*ACTIVITY*
Would you copy out each line of the records below that includes the word "Lada"?

*Stored items*
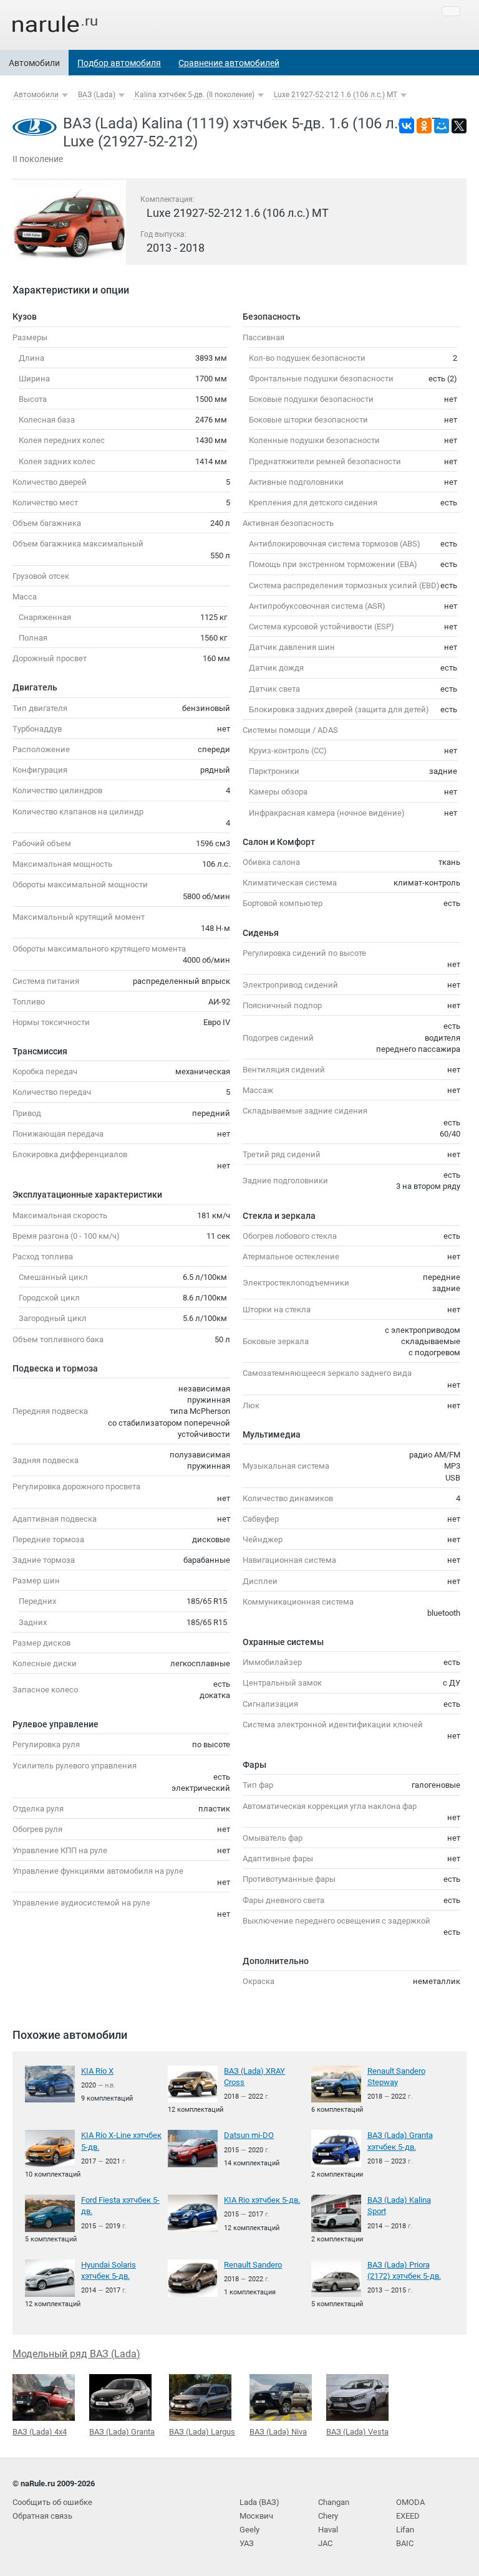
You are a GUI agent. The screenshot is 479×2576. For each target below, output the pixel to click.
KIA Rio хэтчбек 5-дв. (262, 2200)
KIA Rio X (97, 2071)
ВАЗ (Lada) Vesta (357, 2431)
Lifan (405, 2529)
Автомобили (34, 63)
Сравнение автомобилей (228, 63)
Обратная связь (42, 2516)
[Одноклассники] (424, 125)
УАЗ (247, 2543)
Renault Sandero (253, 2264)
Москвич (256, 2516)
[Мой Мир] (441, 125)
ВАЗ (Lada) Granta (122, 2431)
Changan (333, 2502)
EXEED (408, 2516)
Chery (328, 2516)
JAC (325, 2543)
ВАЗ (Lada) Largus (202, 2431)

*RESULT OF THIS EXERCISE*
ВАЗ (Lada) Vesta (357, 2431)
ВАЗ (Lada) Granta (122, 2431)
ВАЗ (Lada) Largus (202, 2431)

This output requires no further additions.